Diferentemente, na banca, o negócio não é o risco, é a evitação do risco porque o risco de crédito é meramente acessório e um banco ganha dinheiro a emprestá-lo e não a aceitar para si a transferência do risco dos clientes, salvo nas garantias bancárias que são assimiláveis e substituíveis por um seguro de caução e constituem um negócio marginal para os bancos.
Daí que sendo o risco historicamente o negócio do seguro, as seguradoras estão melhor apetrechadas, dispõem de recursos humanos, know-how e ferramentas de análise que as capacitam a gerir os riscos em condições mais favoráveis do que os bancos.
Só que, como se viu com a quase falência da AIG, as fronteiras entre os dois negócios são por vezes confundidas, com grande gáudio dos ignorantes pensando ser isso um progresso.

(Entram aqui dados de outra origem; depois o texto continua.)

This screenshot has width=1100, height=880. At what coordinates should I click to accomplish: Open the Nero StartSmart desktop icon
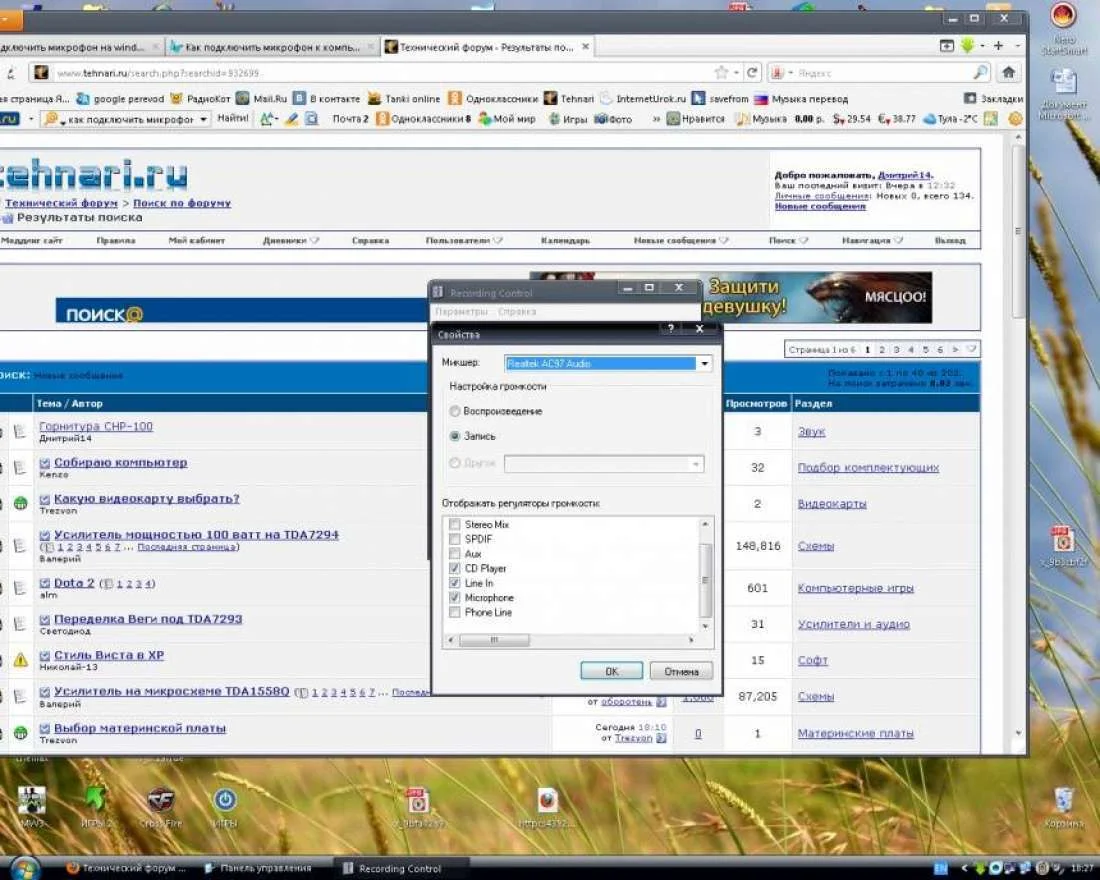tap(1063, 20)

Um dos resultados dessa confusão foi a crise que começou por ser do crédito hipotecário americano subprime (recorde-se neste vídeo uma das mais divertidas análises da génese dessa crise) e acabou numa crise mundial de proporções bíblicas. Note-se que o «empacotamento» das hipotecas e a subsequente transferência do risco de crédito de uns bancos para outros, através de um mecanismo semelhante ao resseguro, acabou a espalhar esse risco um pouco por quase todo o mundo – incluindo maciçamente para seguradoras como a AIG.
Porém, a contaminação entre negócio segurador e negócio bancário não tem um só sentido. Há cerca de 20 anos começaram a ser usados veículos não convencionais de transferência do risco das seguradoras. Durante séculos, essa transferência tinha lugar exclusivamente dos seguradores para os resseguradores que são operadores especializados - seguradores dos seguradores - através de contratos de resseguro.

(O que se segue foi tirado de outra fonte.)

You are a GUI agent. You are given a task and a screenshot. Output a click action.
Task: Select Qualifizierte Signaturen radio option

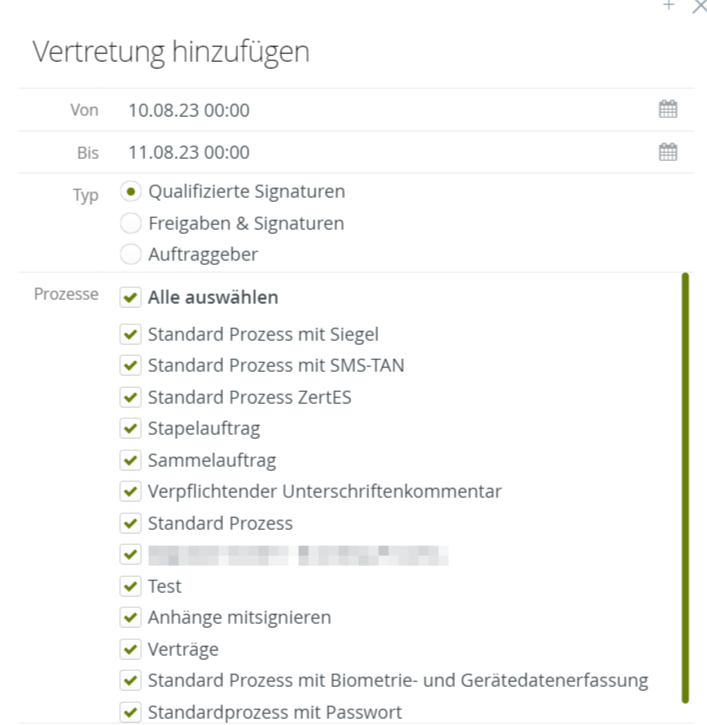130,191
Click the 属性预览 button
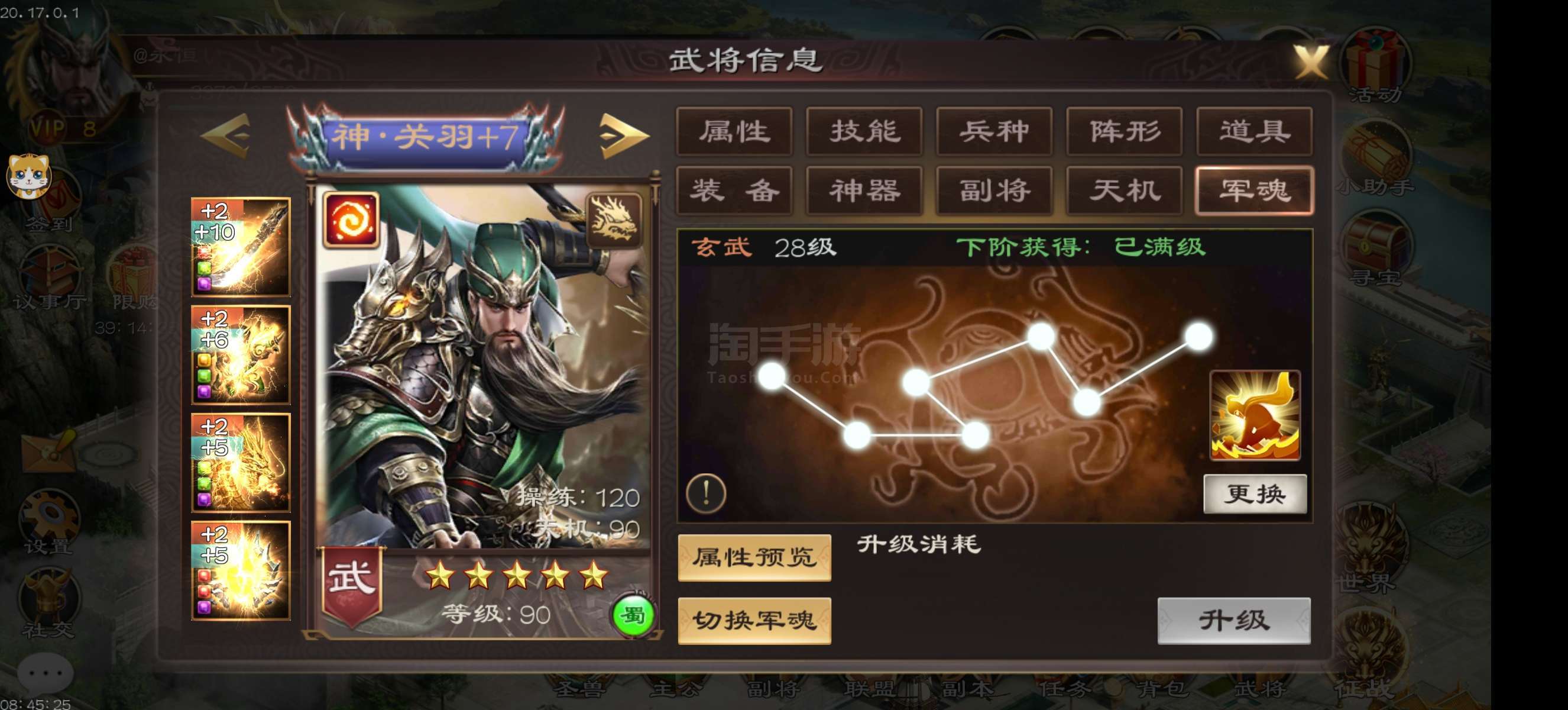The height and width of the screenshot is (710, 1568). click(x=754, y=557)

É aqui que entram, entre outras formas alternativas de resseguro que «empacotam» riscos de natureza catastrófica (por exemplo sismos e furacões), as chamadas Catastrophe bonds ou cat bonds cujo valor total atinge actualmente quase 600 mil milhões de dólares. Simplificadamente: um segurador emite, através de um banco de investimento, obrigações com maturidades geralmente de 3 a 5 anos as quais são vendidas a investidores (por exemplo fundos de investimento); não ocorrendo catástrofe, o segurador pagará o cupão e reembolsará o capital; caso contrário, o capital não será total ou parcialmente reembolsado sendo usado pelo segurador para pagar indemnizações por danos sofridos pelos seus segurados em consequência da catástrofe.

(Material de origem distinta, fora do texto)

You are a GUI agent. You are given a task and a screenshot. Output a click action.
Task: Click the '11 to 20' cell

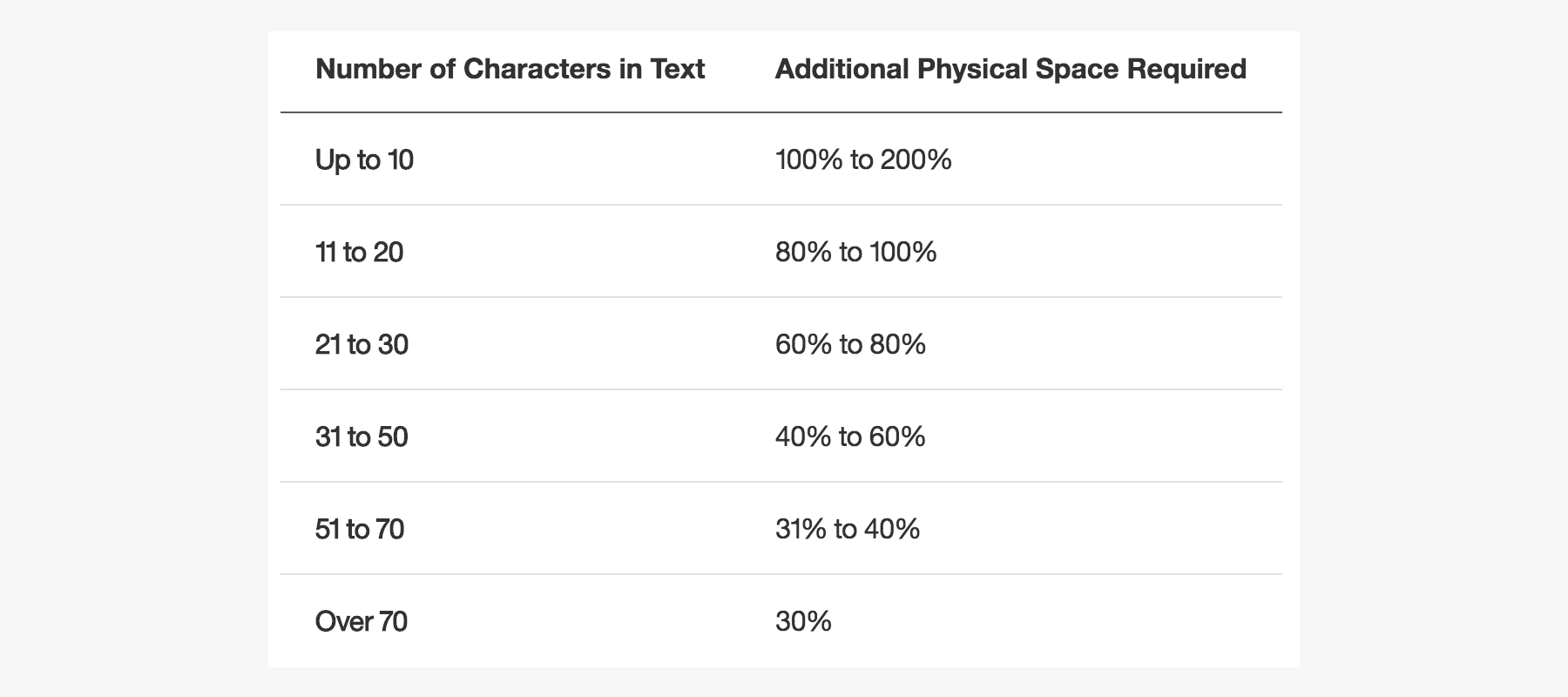click(359, 253)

Chegados aqui, podemos ler com proveito o artigo do Financial Times «Catastrophe deals threaten reinsurance sector ‘collapse’» que cita um estudo do sector de resseguro onde «a team of business school academics has found that some companies are now packaging together catastrophe risks in a similar way to the carving up of subprime mortgages by big banks before the financial crisis». Não por acaso, e de forma semelhante ao que se passou com os pacotes das hipotecas subprime, «mainstream insurers were potentially spreading risks to parties that did not fully understand them».
Em conclusão, «as a result, the victims of a costly catastrophe – such as an earthquake or storm that destroys large areas – could run into problems having their insurance claims paid». Podemos agora rever, mutatis mutandis, o vídeo «The Last Laugh».